● Excerpt
··········

My two days there last week left me in a state I can only describe as ‘meadow-mind’. I slowed down, I forgot about roads, emails, anything beyond the meadow really. High Borrowdale Valley is like a cocoon, and I was cosy. I entered a slumber-like frame of mind and wandered in the meadows, along the track and beneath the trees, down to the river. I walked in rain, in full sun, in mist and in moonlight. I let the valley seep into me. I watched chimney sweep butterflies setting their black against the green. I traced a bee’s pollen-heavy journey through a patch of white clover. I wondered what the birds were saying, and which birds they were. When it’s blazing hot, their song becomes quiet – when the evening or a cool mist draws in, they chatter incessantly.

My own poetry is forming. My notebook is filling. I will work on it next week when I will be in the meadow once again. I will also be exploring ways that the meadow flowers might contribute to the poetry. Could they write for themselves, and if they could, how?

··········

● Dataset rows
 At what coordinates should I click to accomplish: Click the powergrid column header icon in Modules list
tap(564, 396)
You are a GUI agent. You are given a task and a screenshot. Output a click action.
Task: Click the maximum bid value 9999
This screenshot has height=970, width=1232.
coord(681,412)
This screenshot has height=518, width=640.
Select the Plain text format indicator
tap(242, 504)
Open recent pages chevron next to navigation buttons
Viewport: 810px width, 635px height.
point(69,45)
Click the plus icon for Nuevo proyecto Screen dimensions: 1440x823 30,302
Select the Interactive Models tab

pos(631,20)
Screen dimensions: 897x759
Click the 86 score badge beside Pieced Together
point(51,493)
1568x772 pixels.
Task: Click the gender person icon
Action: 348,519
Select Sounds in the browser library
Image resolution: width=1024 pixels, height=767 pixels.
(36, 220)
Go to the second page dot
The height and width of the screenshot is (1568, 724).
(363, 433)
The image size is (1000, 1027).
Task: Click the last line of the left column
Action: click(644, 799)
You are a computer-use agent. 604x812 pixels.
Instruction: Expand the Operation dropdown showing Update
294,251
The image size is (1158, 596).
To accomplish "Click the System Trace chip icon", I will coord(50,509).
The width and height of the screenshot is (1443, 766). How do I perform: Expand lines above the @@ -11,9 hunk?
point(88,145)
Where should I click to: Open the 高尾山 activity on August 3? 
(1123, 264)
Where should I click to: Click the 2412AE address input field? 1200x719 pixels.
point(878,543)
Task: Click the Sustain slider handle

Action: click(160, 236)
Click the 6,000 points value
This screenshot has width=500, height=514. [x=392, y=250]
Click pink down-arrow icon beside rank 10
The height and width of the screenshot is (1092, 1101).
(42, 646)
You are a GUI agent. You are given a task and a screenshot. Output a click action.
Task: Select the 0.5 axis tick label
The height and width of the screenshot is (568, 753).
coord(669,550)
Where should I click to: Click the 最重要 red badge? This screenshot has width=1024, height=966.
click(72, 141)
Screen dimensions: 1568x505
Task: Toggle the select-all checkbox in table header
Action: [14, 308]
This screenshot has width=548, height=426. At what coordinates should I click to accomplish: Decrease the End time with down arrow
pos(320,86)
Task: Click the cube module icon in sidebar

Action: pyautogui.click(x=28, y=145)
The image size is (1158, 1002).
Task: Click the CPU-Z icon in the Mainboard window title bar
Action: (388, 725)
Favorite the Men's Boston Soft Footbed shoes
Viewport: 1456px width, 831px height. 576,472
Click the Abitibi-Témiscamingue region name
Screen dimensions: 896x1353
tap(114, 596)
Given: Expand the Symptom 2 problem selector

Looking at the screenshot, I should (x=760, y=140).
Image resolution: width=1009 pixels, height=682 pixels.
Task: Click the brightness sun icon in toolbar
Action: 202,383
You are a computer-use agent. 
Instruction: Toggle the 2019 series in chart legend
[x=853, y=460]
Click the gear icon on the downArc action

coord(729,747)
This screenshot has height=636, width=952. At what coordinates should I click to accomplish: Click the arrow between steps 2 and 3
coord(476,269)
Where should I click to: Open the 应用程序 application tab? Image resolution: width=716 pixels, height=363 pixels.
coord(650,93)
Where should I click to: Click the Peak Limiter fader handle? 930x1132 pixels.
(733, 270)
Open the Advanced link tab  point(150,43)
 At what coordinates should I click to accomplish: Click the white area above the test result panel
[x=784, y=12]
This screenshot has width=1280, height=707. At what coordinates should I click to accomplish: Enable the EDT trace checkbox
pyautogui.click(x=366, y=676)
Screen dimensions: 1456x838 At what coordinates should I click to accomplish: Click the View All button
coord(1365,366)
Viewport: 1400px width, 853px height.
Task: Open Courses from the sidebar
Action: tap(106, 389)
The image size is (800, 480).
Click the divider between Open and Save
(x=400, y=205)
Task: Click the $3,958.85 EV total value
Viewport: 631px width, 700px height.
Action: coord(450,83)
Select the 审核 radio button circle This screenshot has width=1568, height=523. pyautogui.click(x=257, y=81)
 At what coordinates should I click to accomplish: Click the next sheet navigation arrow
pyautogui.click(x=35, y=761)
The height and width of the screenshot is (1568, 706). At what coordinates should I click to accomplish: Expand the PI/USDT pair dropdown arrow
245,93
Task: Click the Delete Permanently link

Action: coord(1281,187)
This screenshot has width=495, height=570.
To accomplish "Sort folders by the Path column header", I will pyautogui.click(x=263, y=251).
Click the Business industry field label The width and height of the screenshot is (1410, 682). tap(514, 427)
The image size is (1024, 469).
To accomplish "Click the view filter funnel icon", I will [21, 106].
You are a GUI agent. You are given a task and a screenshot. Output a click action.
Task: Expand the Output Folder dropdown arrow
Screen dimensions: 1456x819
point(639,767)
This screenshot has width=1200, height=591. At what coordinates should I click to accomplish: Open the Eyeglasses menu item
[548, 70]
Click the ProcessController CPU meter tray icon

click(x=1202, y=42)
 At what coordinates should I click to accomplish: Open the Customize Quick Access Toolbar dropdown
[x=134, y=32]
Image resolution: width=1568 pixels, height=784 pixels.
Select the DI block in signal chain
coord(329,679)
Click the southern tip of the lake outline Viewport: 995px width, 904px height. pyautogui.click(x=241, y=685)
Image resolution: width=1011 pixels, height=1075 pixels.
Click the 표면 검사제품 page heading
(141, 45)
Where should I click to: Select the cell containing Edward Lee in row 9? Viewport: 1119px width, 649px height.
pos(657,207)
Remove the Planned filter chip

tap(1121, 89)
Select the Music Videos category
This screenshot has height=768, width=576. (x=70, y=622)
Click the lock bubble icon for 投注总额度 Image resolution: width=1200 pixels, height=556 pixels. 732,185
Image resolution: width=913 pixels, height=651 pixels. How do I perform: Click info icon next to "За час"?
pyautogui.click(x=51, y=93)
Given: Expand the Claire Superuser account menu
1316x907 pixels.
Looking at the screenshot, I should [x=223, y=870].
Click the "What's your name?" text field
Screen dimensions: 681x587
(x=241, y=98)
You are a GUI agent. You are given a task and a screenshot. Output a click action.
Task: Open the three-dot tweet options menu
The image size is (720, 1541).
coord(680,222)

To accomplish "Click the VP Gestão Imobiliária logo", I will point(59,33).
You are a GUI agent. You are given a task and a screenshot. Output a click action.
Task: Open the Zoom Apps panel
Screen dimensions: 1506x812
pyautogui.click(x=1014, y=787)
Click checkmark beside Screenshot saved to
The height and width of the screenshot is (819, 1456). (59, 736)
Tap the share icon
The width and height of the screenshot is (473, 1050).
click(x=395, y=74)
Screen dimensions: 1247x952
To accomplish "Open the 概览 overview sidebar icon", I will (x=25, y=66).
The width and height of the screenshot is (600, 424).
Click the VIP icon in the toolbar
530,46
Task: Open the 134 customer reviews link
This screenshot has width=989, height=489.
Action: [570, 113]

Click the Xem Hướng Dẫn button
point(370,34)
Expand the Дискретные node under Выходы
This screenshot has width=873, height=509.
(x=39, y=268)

··········

● Problem set
**1.** Please set down the rows from the line with "Access Toolbar dropdown" to the line with "Click the southern", both included, copying each line as it appears.
**2.** Write the next part of the meadow piece, picking up after its final sentence.

● Responses by task
**1.**
 At what coordinates should I click to accomplish: Open the Customize Quick Access Toolbar dropdown
[x=134, y=32]
Image resolution: width=1568 pixels, height=784 pixels.
Select the DI block in signal chain
coord(329,679)
Click the southern tip of the lake outline Viewport: 995px width, 904px height. pyautogui.click(x=241, y=685)

**2.**
For now, I wanted to share a poem that emerged during the open meadow day on July 1st. It was a day of sunshine, heat, storms and discoveries, and the sharing of poetry both old and new. We had a bit of a play as well, and did a ‘black out’ exercise, also known as ‘found poetry’. From the same piece of original writing, several very different poems emerged. Each one has its own poignancy. This one was uncovered by Jane Exley. 'Found Poetry' in the meadow

‘Me a do double u’    by jane exley

gather three weeks
and spread them with rain.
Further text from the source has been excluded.